4.23. I2C Module

4.23.1. Module Files Driver Unit Test

  • tests/unit/app/driver/can/test_i2c.c (API, source)

4.23.2. Detailed Description

The driver consists of READ functions and WRITE functions. In all cases, slaveAddress are the seven bits of the I2C slave address. Reading

There are two cases for READ:

  • I2C_WriteRead(): implements the usual way of reading. First a write operation is made after the START condition and nrBytesWrite are written directly. The data to be written is pointed by writeData. Then a REPEATED START condition issued on the bus and nrBytesRead are read. The result is stored in the data pointed by readData.

  • I2C_Read(): a START condition is issued on the bus and nrBytes are

    read directly. The result is stored in the data pointed by readData. Writing

There is one function to WRITE:

  • I2C_Write(): a START condition is issued on the bus and nrBytes are written directly. The data to be written is pointed by writeData. DMA

Three similar DMA functions are also implemented, with the suffix DMA at the end of the function name. dmaGroupANotification() is called after the bytes are written to or read from I2C to deactivate the corresponding DMA transfers. The DMA functions lack transaction control: in case the I2C transaction does not finish or take place, this is not signaled to the driver. This is detected because the OS function waiting for the tasks to be notified times out instead of receiving a notification.


When using the DMA functions, the read and write variables must be declared in a non-cacheable area. Details on the implementation

The functions all use the I2C interface as a master.

To send bytes with a stop condition at the end, the repeat mode of the I2C interface is deactivated. The counter register is set with the number of bytes to send and the stop condition is generated. With this configuration, the counter is decremented each time a byte is sent. When the counter reaches zero, a stop bit is sent.

To read bytes, the repeat mode must be activated. When the start condition is set, a start bit is sent and the master starts receiving bytes. The byte counter is not used. When the stop condition is generated, the stop bit is send, but due to the double buffer on the receiver side, the stop condition must be issued after reading the (message size-1)th byte. Due to this, the DMA receive functions use the DMA last transfer started interrupt to issue the stop condition, but the stop bit is sent after the last byte is received by DMA. To avoid receiving one byte more than needed, when receiving N bytes, N-1 received bytes are transferred with DMA. The last byte is copied by the CPU in the DMA receive transfer finished interrupt. As a consequence, the following must be considered:


The DMA receive functions works only to receive two bytes and more. To receive one byte, the functions without DMA must be used. Task running the functions with DMA

As the DMA functions are non blocking, the synchronization must be taken care of. A specific task has been implemented for the communication with I2C devices.
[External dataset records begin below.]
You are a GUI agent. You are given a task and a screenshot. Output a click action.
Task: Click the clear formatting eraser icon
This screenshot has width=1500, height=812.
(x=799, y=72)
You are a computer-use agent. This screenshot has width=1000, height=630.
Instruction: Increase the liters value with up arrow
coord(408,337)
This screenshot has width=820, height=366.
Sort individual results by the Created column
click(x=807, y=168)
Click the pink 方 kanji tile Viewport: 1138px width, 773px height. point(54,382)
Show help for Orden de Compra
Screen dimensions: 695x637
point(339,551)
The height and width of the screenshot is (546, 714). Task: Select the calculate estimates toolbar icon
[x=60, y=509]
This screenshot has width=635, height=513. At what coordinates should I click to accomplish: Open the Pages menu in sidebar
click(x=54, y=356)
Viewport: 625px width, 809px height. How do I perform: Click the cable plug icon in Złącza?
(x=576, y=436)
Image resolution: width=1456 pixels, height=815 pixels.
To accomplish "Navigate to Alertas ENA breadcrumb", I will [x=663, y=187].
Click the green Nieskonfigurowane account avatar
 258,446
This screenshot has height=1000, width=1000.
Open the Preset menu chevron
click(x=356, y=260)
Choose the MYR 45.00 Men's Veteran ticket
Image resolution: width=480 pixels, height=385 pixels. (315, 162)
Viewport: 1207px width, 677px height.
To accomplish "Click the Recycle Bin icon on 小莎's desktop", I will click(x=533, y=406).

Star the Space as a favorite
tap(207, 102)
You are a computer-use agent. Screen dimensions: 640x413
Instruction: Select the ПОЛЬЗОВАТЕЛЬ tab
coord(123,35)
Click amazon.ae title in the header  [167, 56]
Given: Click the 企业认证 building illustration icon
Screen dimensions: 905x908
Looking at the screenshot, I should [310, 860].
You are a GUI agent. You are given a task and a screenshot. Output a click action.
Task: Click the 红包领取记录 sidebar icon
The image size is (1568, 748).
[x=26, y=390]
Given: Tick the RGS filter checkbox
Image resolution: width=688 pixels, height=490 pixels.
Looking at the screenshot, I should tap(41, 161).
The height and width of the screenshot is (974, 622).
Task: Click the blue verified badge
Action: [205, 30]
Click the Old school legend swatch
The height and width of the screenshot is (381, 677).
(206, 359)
It runs continuously like the AFE task. At the end of the DMA function, the task will be blocked, waiting for a notification. The notification is made in the DMA complete interrupt: the task then wakes up. If the notification does not come within I2C_NOTIFICATION_TIMEOUT_ms milliseconds, the task is unblocked and the I2C communication is declared to have failed. To leave CPU time for the other tasks, the I2C task should be blocked for at least 1 millisecond after each I2C transaction.